■ **EXERCISE REQUIREMENTS**: For each line of the data below, test for "agent". Report only the number of lines that pass.

■ **ENTRIES SHOWN**:

######

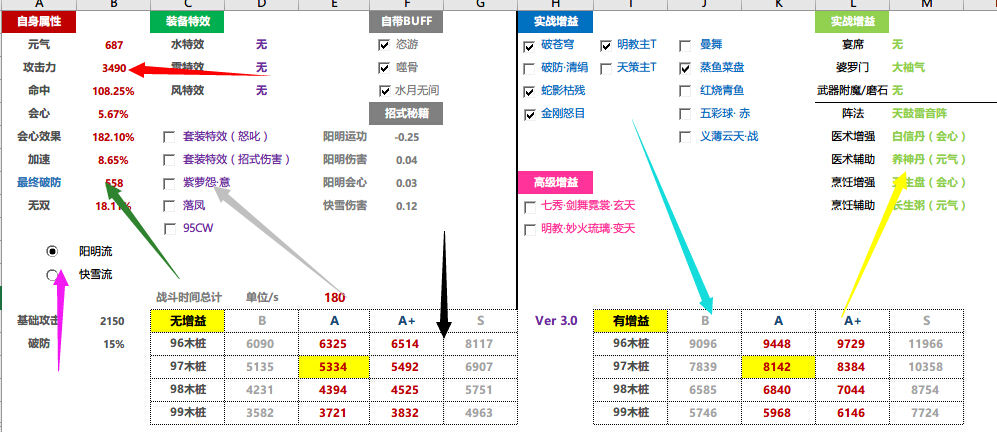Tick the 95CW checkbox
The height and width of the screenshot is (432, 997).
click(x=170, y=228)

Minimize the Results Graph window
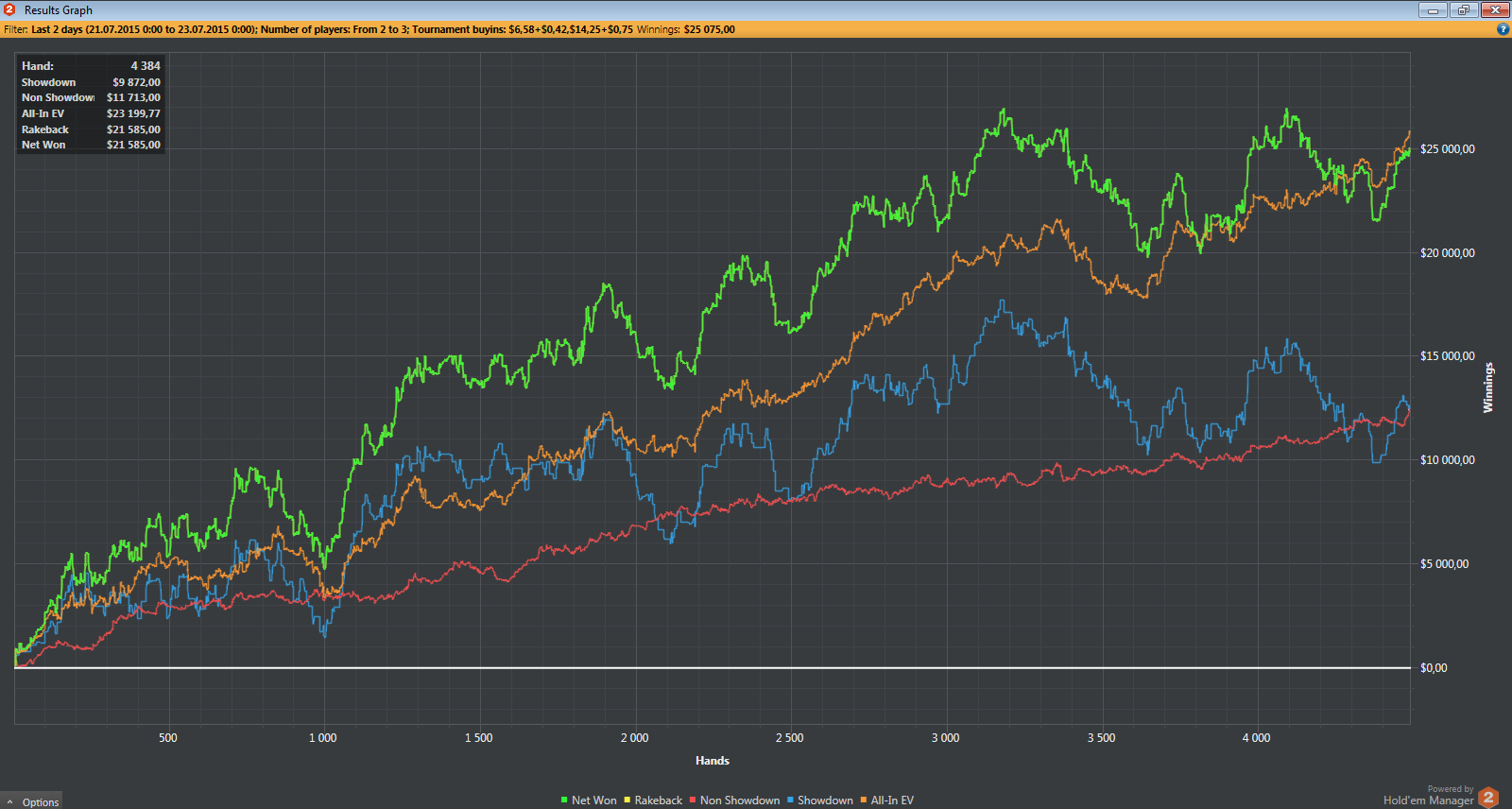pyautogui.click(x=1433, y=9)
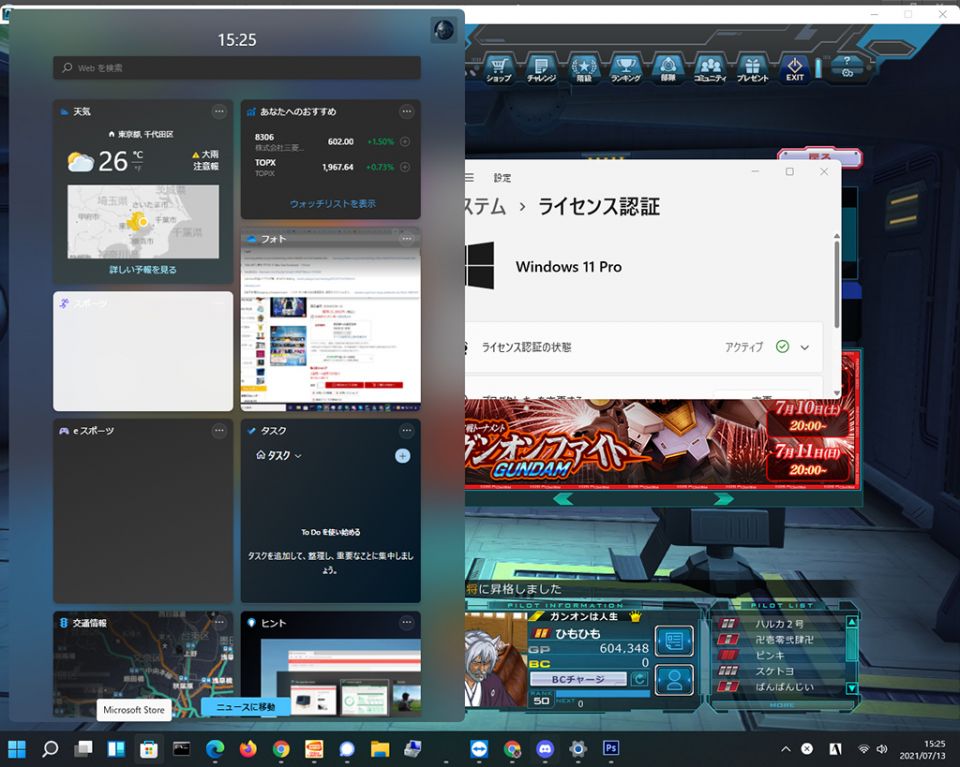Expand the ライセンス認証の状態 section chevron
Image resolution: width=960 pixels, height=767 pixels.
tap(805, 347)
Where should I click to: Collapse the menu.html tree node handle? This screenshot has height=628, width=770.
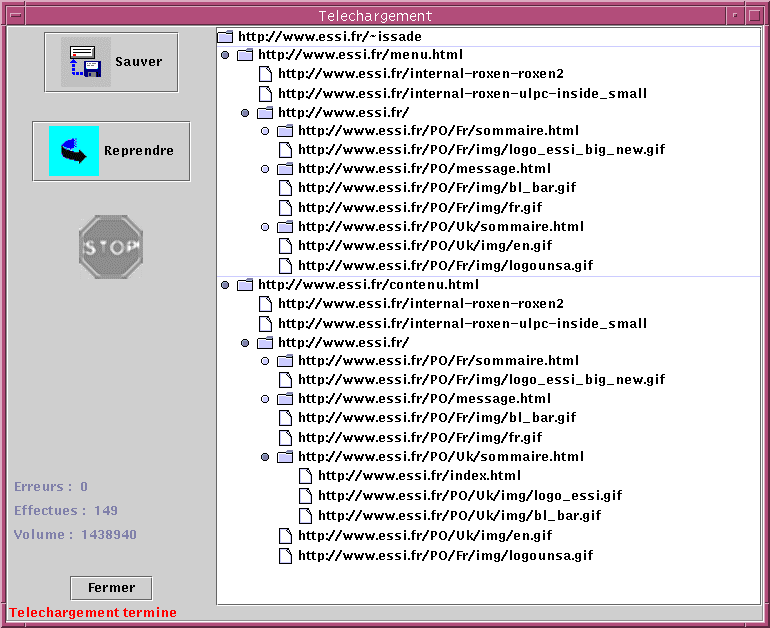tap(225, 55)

######

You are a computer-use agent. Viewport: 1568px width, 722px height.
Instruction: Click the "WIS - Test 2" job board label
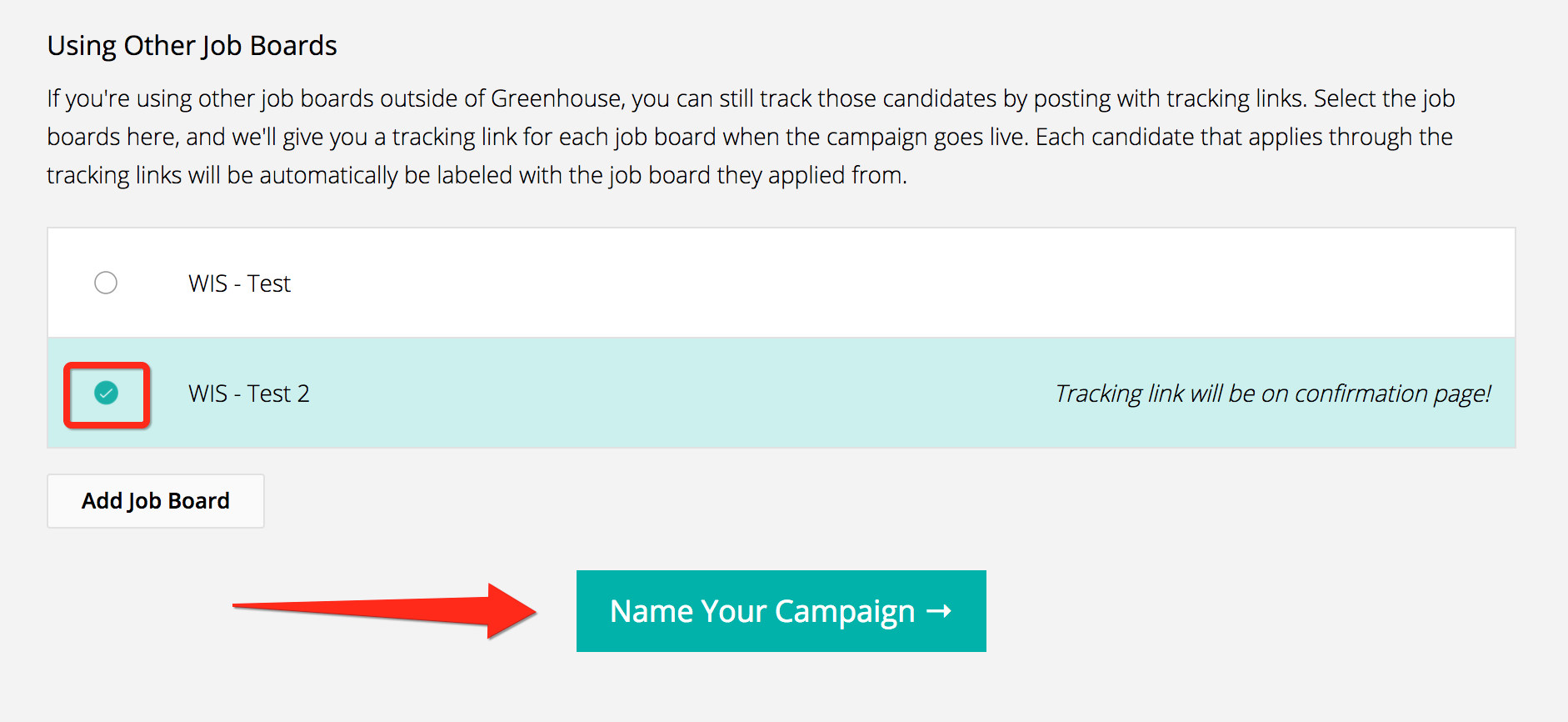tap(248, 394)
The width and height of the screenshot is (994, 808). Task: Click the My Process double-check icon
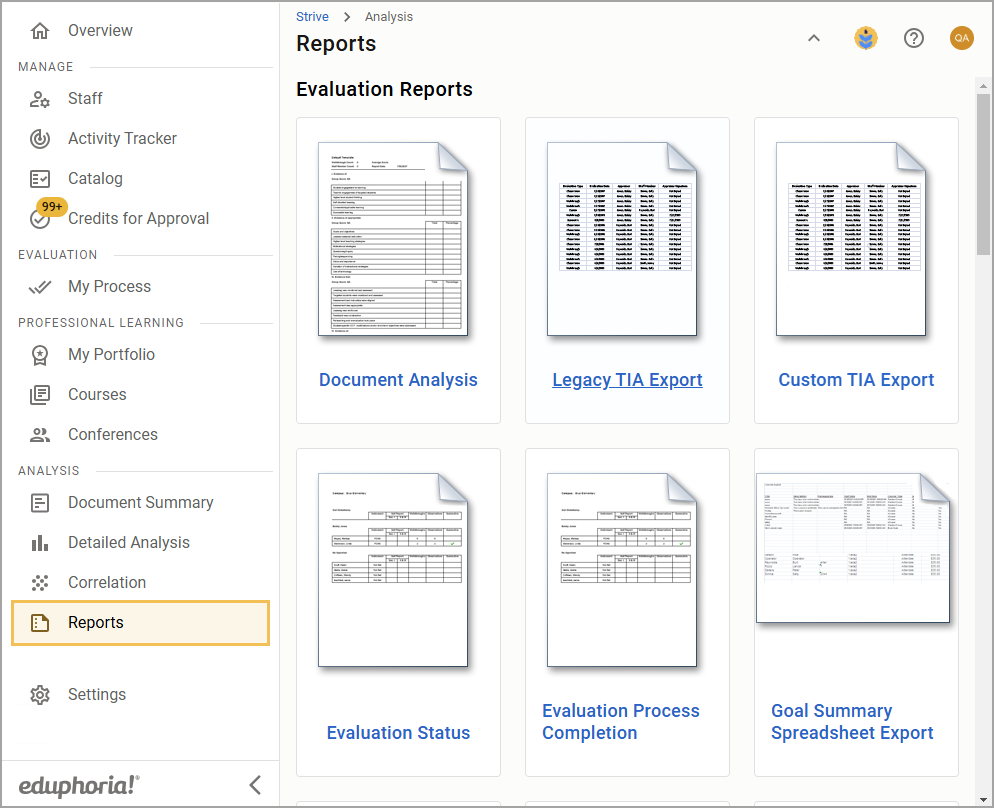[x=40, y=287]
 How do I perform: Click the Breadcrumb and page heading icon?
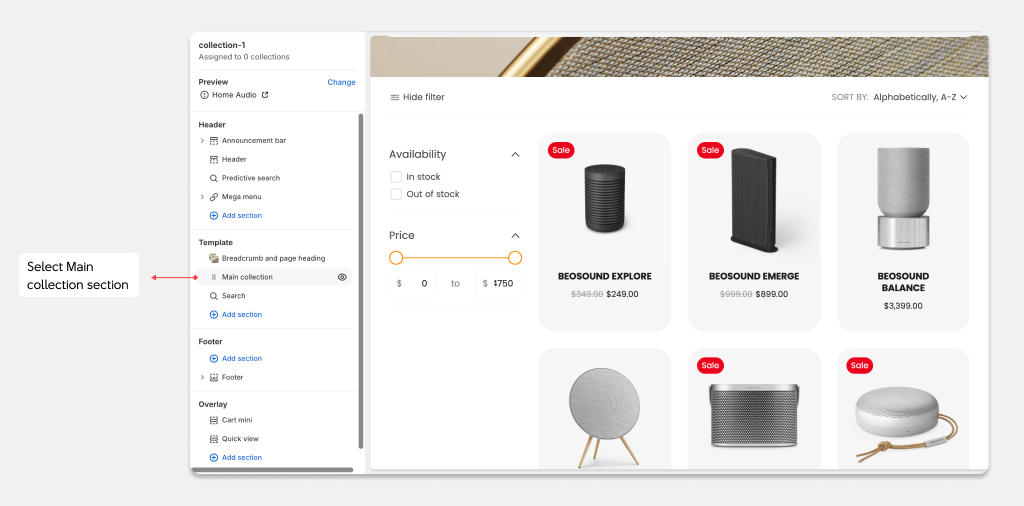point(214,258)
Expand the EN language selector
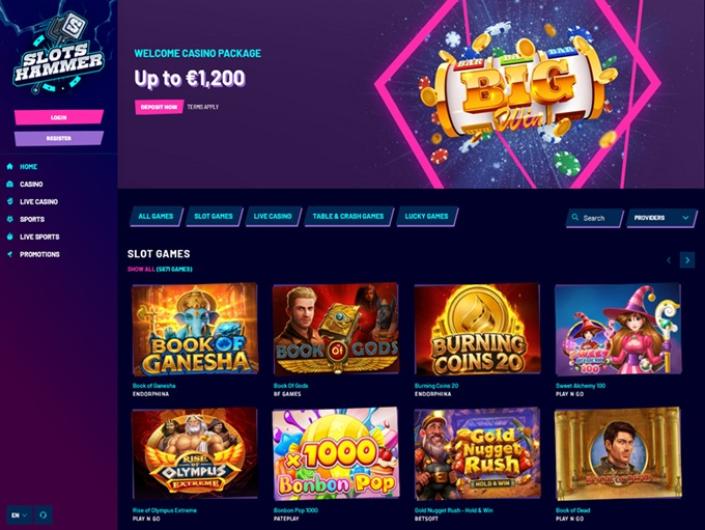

######

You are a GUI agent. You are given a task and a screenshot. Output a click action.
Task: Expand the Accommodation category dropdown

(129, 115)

######

■ **RESULT BELOW**: 2